--- SUPPLIED TEXT ---

Activist and hacker from Croatia (born 1983)

Denis Periša (born July 23, 1983) is a political activist, whistle blower and computer hacker from Šibenik, Croatia. He founded the computer security website Jezgra.org in 1997. He was convicted and criminally charged in September 1999. He was forbidden the use of any form of computer system or the internet for hacking the e-mail of politician Veselin Pejnović while planting a backdoor to his network. In 2005, he founded ŠI-WIFI wireless, an organization that was formed for his town.

==Infrastructure in Šibenik==
===Wireless network===
Periša was the founder and president of the ŠI-WIFI organization from 21 July 2005. In August 2010, Periša claimed that he blew the whistle on the Social Democratic Party (SDP) for overspending the local municipal budget on a wireless network. He informed the city mayor Mayor Ante Županović privately, who replied with little interest. Periša then publicly confronted Županović to accuse him of stealing public money.

A local newspaper tested out the existing municipal wireless network in 2013 and concluded that Periša was right, and it was not working. After the Croatian Democratic Union (HDZ) took power, Periša was appointed to rebuild and maintain the city's wireless network, which he did using city funds in April 2014. The network was placed on 10 public nodes with 30 public antennas and access points.

On 20 November 2017, the ŠI-WIFI organization was closed and a new city network was established.

===LoRaWAN===
In January 2019, Periša built and installed a new type of sensor network for Šibenik, using LoRaWAN technology, and based on an 868Mhz version. Šibenik was the first town in the region to use such a network.

==Activism==
=== Law and order ===
Beginning in 2017, Periša worked on cases for local police and DORH (the state attorney) by coming across and prosecuting online bullies and people spreading hate with the possible use of physical violence towards others. He spoke about how to report such crimes on national television. Shortly after that, he was threatened and put under police protection. Later on, he searched for fugitive Ivica Todorić and the servers Todorić used.

===Anonymous group===
After a decade of claiming to lead hacking groups, Periša claims he finally joined the Anonymous group firstly fighting against ACTA and similar acts. He encourages people to use the Linux OS for supposedly lower power consumption and better power savings. On June 4, 2015, Periša appeared on a Skype interview for the Alter EGO show talking about the internet and anonymously representing himself as one of the internet freedom fighters.

===COVID-19 pandemic===
During the COVID-19 pandemic, as part of a group, Periša made 3D-printed face shields for the local hospitals in Drniš and Knin.

==Public appearances==
In 2014, Periša began appearing at conferences, giving a guest lecture at the Split Film Festival (STFF) on the subject of "Hacking and (Privacy) Protection". He was interviewed about the same subject by H-Alter magazine with the subject "Table to table via smartphones", commenting on his previous work and the WikiLeaks arrests which had taken place shortly before that.

In the summer of 2014, Periša was invited to do a video presentation on the island of Prvić on the subject of hacking and creative thinking.

Periša conducted a live hack on the RTL television channel and did a demonstration of an MITM attack on 14 May 2019.

On 7 October 2019, Periša implanted an xNT NFC chip in his hand and discussed it on national television and other media.

In November 2019, Periša gave a live presentation and lecture on "Potrošači Digitalnog Doba" in Split, Croatia, on the subject of personal protection and Internet news, hacks and biohacking.

---

■ WORK TASK: Rewrite the Denis Periša text starting at "Activist and hacker" and ending at "for his town.", and switch "Šibenik" to "Split". The rows come from a separate source, unrelated to the text.

--- GIVEN ENTRIES ---

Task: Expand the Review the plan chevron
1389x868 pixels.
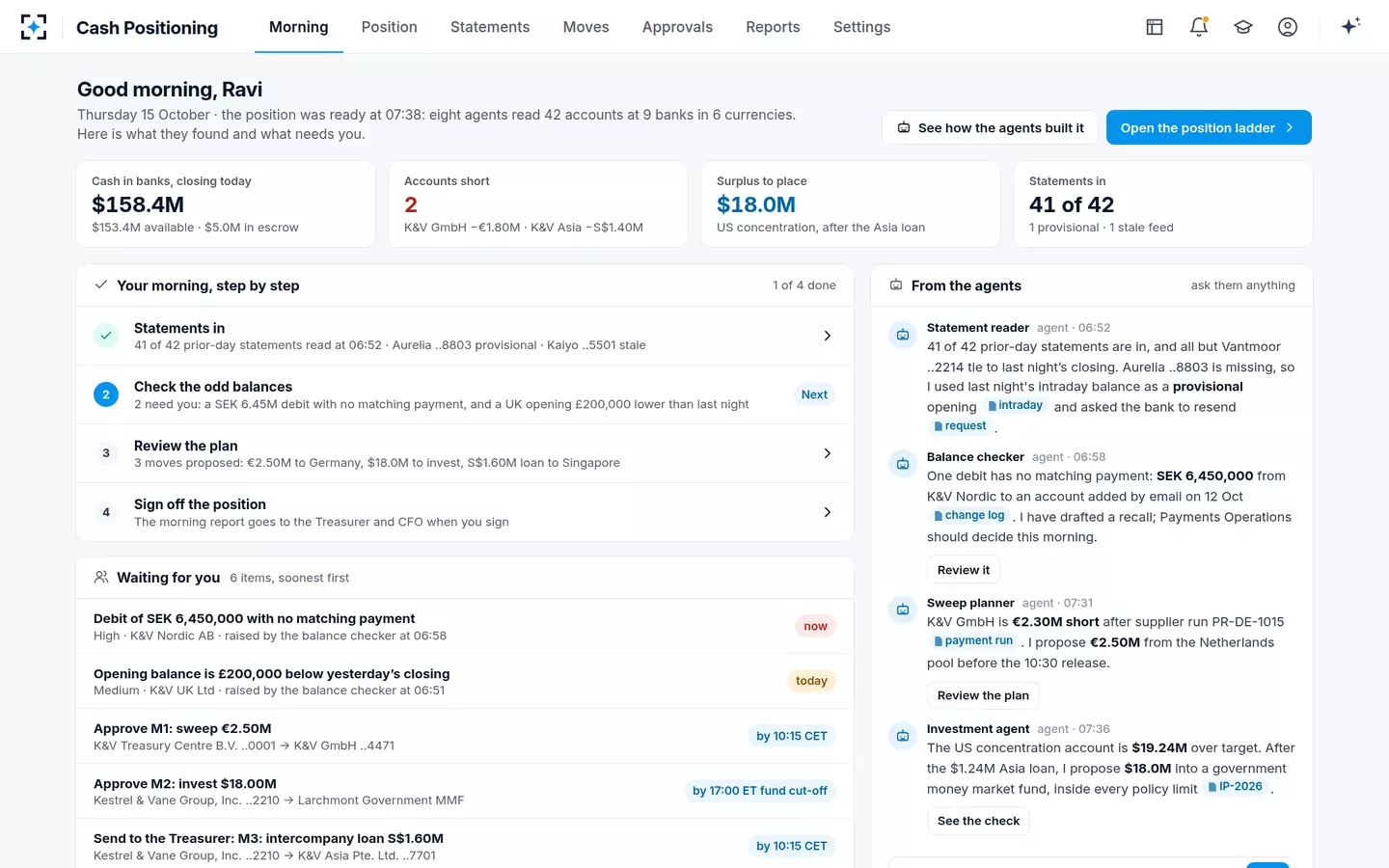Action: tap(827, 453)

---
--- GIVEN ENTRIES ---

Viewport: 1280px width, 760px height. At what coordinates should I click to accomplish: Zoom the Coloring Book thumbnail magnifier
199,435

---

■ EXERCISE RESPONSE:
Activist and hacker from Croatia (born 1983)

Denis Periša (born July 23, 1983) is a political activist, whistle blower and computer hacker from Split, Croatia. He founded the computer security website Jezgra.org in 1997. He was convicted and criminally charged in September 1999. He was forbidden the use of any form of computer system or the internet for hacking the e-mail of politician Veselin Pejnović while planting a backdoor to his network. In 2005, he founded ŠI-WIFI wireless, an organization that was formed for his town.